From the records below, copy each line that has the word "icon" in it.

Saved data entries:
>>

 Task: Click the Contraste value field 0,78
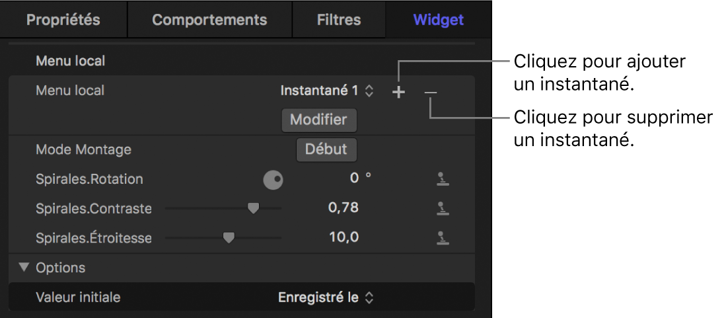click(344, 208)
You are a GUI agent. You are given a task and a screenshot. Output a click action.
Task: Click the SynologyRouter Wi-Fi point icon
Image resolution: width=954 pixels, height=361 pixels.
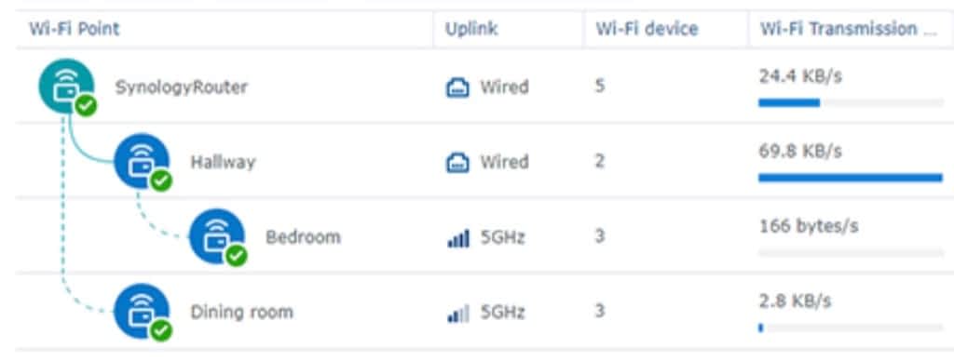click(x=66, y=87)
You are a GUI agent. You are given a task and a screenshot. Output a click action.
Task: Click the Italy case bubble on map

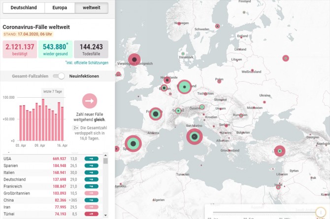[195, 137]
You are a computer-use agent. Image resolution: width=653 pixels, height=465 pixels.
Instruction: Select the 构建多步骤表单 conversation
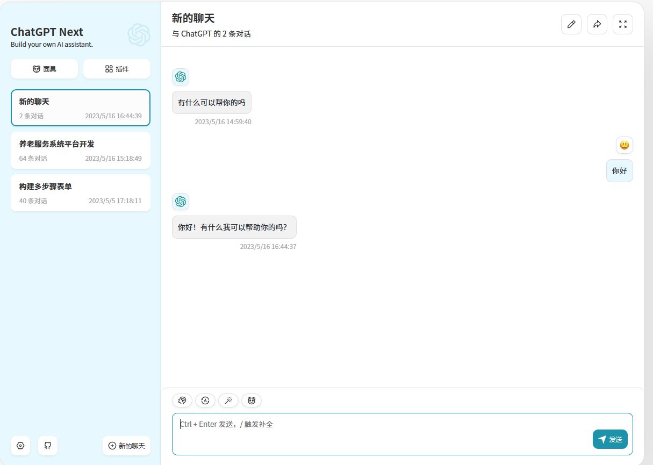81,193
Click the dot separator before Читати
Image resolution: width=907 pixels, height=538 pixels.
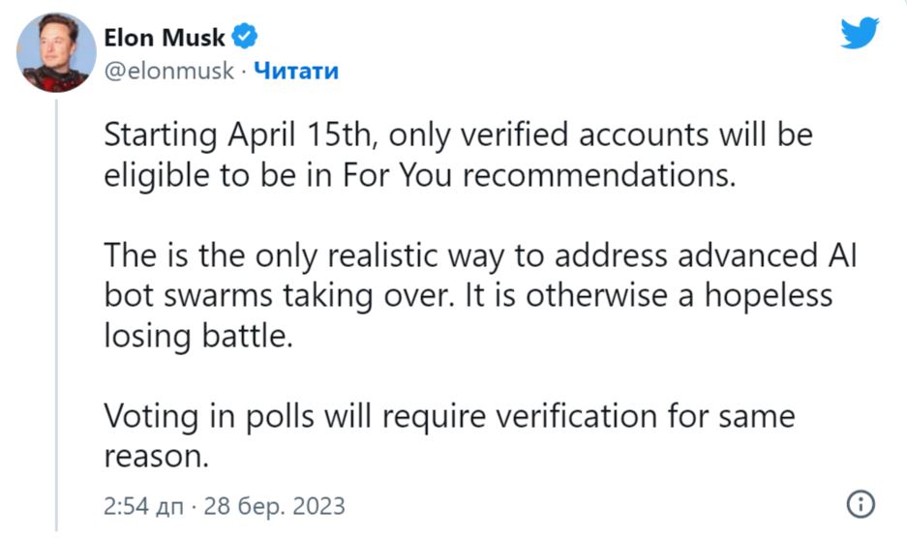click(x=244, y=72)
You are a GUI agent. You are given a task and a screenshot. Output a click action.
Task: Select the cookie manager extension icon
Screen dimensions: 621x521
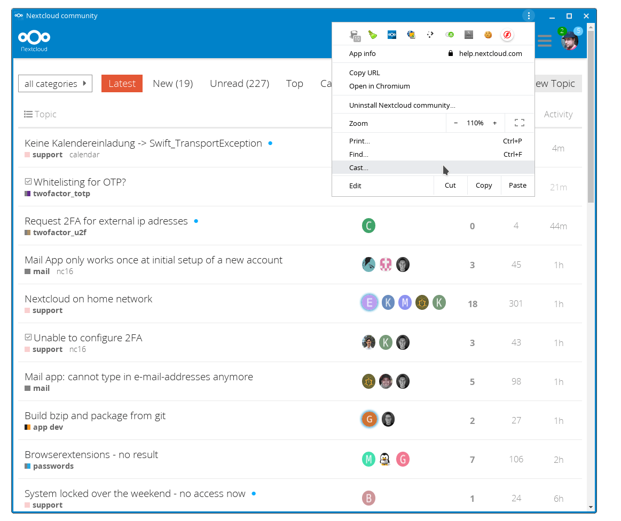coord(488,34)
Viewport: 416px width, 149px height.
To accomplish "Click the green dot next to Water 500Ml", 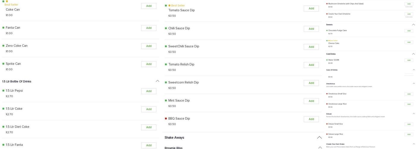I will click(327, 60).
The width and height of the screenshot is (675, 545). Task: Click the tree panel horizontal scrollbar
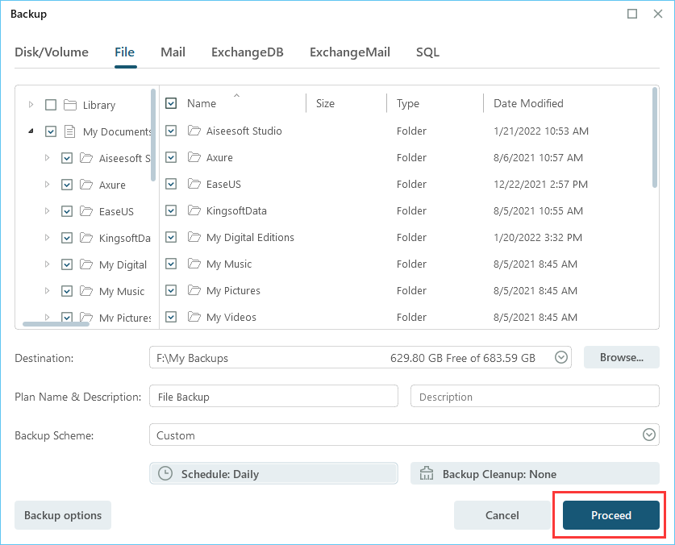point(56,324)
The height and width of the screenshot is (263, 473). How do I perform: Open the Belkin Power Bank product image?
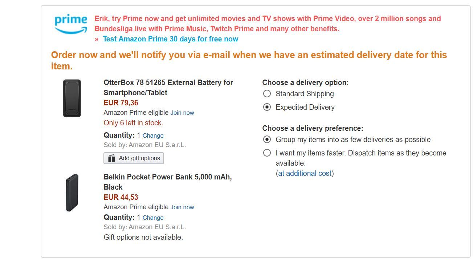tap(72, 193)
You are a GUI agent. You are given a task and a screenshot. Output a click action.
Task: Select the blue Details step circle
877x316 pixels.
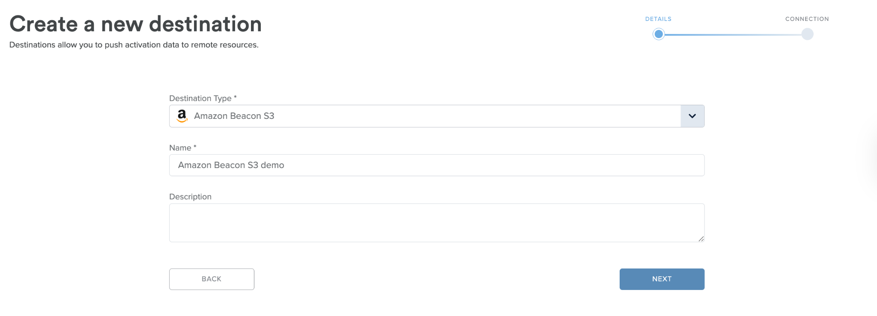(x=659, y=34)
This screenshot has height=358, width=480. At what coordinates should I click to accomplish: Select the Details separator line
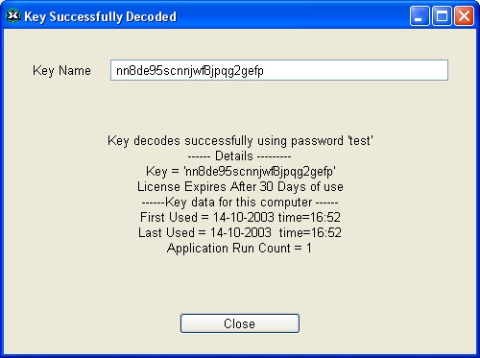(x=239, y=156)
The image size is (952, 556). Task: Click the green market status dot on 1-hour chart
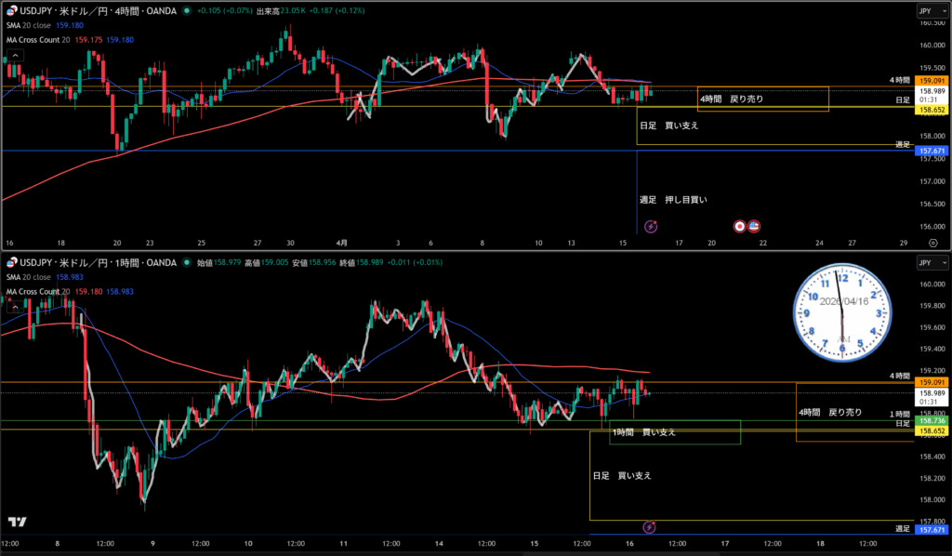[188, 263]
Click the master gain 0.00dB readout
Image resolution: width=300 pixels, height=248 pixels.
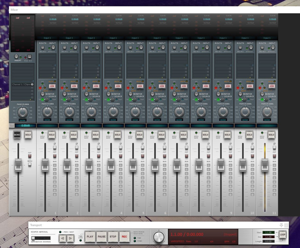tap(25, 126)
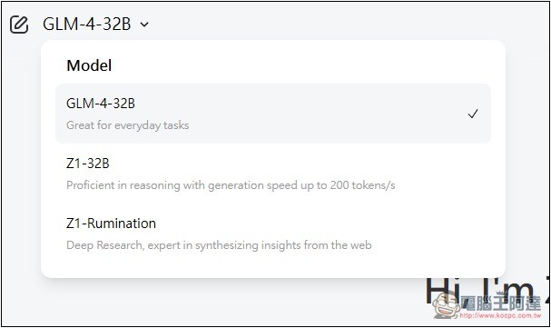The width and height of the screenshot is (551, 328).
Task: Click the empty area right of Z1-32B
Action: tap(299, 164)
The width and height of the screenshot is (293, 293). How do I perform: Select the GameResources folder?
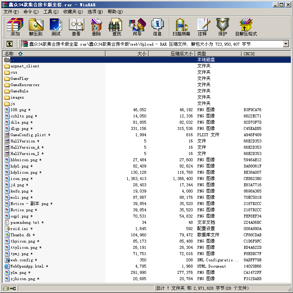click(x=25, y=85)
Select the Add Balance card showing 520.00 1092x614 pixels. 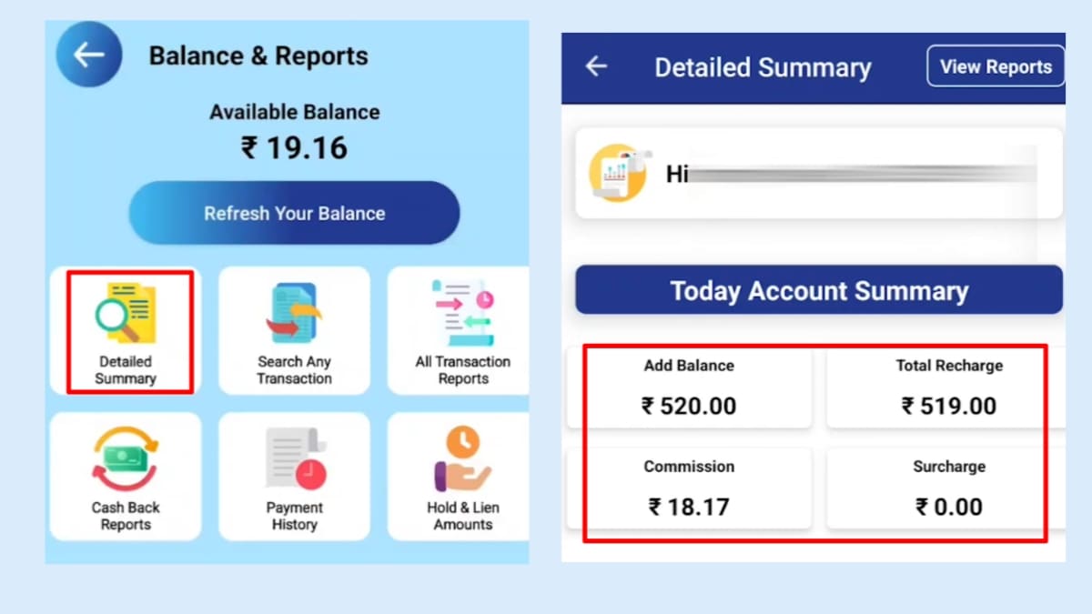point(689,386)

<<

__TASK OUTPUT__
Task: Click the SynologyRouter Wi-Fi point icon
Task: Select the cookie manager extension icon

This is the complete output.